MATERIALS PROVIDED:
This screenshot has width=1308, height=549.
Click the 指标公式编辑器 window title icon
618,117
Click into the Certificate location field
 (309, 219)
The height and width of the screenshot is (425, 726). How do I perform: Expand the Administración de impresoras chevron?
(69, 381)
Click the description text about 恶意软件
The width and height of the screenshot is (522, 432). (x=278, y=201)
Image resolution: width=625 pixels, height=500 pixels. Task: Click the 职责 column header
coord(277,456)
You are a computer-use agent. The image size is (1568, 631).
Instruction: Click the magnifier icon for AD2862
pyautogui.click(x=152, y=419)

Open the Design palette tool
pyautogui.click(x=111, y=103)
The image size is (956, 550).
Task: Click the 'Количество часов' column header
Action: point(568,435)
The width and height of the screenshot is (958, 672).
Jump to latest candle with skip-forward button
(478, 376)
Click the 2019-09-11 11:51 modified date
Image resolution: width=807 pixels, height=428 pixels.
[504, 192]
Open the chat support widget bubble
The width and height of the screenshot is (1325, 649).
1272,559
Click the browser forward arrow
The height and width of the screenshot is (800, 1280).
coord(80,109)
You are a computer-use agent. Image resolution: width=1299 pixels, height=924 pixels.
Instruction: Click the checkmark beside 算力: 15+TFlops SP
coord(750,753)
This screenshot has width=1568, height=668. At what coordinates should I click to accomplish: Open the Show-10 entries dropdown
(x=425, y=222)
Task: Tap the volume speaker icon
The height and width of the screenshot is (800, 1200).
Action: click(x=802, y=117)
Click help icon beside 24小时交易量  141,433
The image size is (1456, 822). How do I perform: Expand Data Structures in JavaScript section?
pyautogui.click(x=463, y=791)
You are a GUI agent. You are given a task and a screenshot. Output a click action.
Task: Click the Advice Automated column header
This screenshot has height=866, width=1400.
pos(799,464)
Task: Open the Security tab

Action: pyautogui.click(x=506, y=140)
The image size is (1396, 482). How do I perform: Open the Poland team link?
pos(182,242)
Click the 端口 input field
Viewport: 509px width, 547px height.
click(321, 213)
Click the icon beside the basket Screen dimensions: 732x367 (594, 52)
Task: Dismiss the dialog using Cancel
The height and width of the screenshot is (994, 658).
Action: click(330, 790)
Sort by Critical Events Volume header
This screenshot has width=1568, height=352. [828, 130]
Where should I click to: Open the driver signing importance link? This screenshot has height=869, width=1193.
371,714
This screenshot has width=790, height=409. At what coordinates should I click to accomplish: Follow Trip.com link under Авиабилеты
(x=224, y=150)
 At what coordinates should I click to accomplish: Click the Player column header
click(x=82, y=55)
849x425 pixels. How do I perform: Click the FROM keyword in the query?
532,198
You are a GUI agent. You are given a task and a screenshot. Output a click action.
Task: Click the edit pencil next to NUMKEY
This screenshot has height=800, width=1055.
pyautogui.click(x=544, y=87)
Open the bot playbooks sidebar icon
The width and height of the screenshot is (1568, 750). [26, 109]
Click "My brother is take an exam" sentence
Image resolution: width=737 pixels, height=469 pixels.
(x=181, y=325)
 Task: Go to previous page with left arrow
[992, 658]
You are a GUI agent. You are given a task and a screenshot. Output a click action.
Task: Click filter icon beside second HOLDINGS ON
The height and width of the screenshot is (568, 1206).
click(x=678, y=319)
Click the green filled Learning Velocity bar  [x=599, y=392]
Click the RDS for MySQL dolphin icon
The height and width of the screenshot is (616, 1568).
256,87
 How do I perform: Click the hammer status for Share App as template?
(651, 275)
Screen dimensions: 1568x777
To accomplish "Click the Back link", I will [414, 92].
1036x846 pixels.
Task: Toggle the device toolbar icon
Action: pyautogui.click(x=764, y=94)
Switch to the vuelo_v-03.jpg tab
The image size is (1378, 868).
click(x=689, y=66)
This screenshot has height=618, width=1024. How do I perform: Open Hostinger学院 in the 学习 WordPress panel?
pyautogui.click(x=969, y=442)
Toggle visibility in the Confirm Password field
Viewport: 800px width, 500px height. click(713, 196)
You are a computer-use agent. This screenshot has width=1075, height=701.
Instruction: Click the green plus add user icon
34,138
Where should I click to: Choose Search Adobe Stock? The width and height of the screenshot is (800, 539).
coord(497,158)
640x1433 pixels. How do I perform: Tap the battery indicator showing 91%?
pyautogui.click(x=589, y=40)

WHAT TO PRODUCE:
Each line of the material should be echoed exactly.

EXPECTED ANSWER:
This screenshot has width=1308, height=549.
Click the 指标公式编辑器 window title icon
618,117
Click into the Certificate location field
 (309, 219)
The height and width of the screenshot is (425, 726). How do I perform: Expand the Administración de impresoras chevron?
(69, 381)
Click the description text about 恶意软件
The width and height of the screenshot is (522, 432). (x=278, y=201)
Image resolution: width=625 pixels, height=500 pixels. Task: Click the 职责 column header
coord(277,456)
You are a computer-use agent. The image size is (1568, 631).
Instruction: Click the magnifier icon for AD2862
pyautogui.click(x=152, y=419)

Open the Design palette tool
pyautogui.click(x=111, y=103)
The image size is (956, 550).
Task: Click the 'Количество часов' column header
Action: point(568,435)
The width and height of the screenshot is (958, 672).
Jump to latest candle with skip-forward button
(478, 376)
Click the 2019-09-11 11:51 modified date
Image resolution: width=807 pixels, height=428 pixels.
[504, 192]
Open the chat support widget bubble
The width and height of the screenshot is (1325, 649).
1272,559
Click the browser forward arrow
The height and width of the screenshot is (800, 1280).
coord(80,109)
You are a computer-use agent. Image resolution: width=1299 pixels, height=924 pixels.
Instruction: Click the checkmark beside 算力: 15+TFlops SP
coord(750,753)
This screenshot has width=1568, height=668. At what coordinates should I click to accomplish: Open the Show-10 entries dropdown
(x=425, y=222)
Task: Tap the volume speaker icon
The height and width of the screenshot is (800, 1200).
Action: click(x=802, y=117)
Click help icon beside 24小时交易量  141,433
The image size is (1456, 822). How do I perform: Expand Data Structures in JavaScript section?
pyautogui.click(x=463, y=791)
You are a GUI agent. You are given a task and a screenshot. Output a click action.
Task: Click the Advice Automated column header
This screenshot has height=866, width=1400.
pos(799,464)
Task: Open the Security tab

Action: pyautogui.click(x=506, y=140)
The image size is (1396, 482). How do I perform: Open the Poland team link?
pos(182,242)
Click the 端口 input field
Viewport: 509px width, 547px height.
click(321, 213)
Click the icon beside the basket Screen dimensions: 732x367 (594, 52)
Task: Dismiss the dialog using Cancel
The height and width of the screenshot is (994, 658).
Action: click(330, 790)
Sort by Critical Events Volume header
This screenshot has width=1568, height=352. [828, 130]
Where should I click to: Open the driver signing importance link? This screenshot has height=869, width=1193.
371,714
This screenshot has width=790, height=409. At what coordinates should I click to accomplish: Follow Trip.com link under Авиабилеты
(x=224, y=150)
 At what coordinates should I click to accomplish: Click the Player column header
click(x=82, y=55)
849x425 pixels. How do I perform: Click the FROM keyword in the query?
532,198
You are a GUI agent. You are given a task and a screenshot. Output a click action.
Task: Click the edit pencil next to NUMKEY
This screenshot has height=800, width=1055.
pyautogui.click(x=544, y=87)
Open the bot playbooks sidebar icon
The width and height of the screenshot is (1568, 750). [26, 109]
Click "My brother is take an exam" sentence
Image resolution: width=737 pixels, height=469 pixels.
(x=181, y=325)
 Task: Go to previous page with left arrow
[992, 658]
You are a GUI agent. You are given a task and a screenshot. Output a click action.
Task: Click filter icon beside second HOLDINGS ON
The height and width of the screenshot is (568, 1206).
click(x=678, y=319)
Click the green filled Learning Velocity bar  [x=599, y=392]
Click the RDS for MySQL dolphin icon
The height and width of the screenshot is (616, 1568).
256,87
 How do I perform: Click the hammer status for Share App as template?
(651, 275)
Screen dimensions: 1568x777
To accomplish "Click the Back link", I will [414, 92].
1036x846 pixels.
Task: Toggle the device toolbar icon
Action: pyautogui.click(x=764, y=94)
Switch to the vuelo_v-03.jpg tab
The image size is (1378, 868).
click(x=689, y=66)
This screenshot has height=618, width=1024. How do I perform: Open Hostinger学院 in the 学习 WordPress panel?
pyautogui.click(x=969, y=442)
Toggle visibility in the Confirm Password field
Viewport: 800px width, 500px height. click(713, 196)
You are a computer-use agent. This screenshot has width=1075, height=701.
Instruction: Click the green plus add user icon
34,138
Where should I click to: Choose Search Adobe Stock? The width and height of the screenshot is (800, 539).
coord(497,158)
640x1433 pixels. How do I perform: Tap the battery indicator showing 91%?
pyautogui.click(x=589, y=40)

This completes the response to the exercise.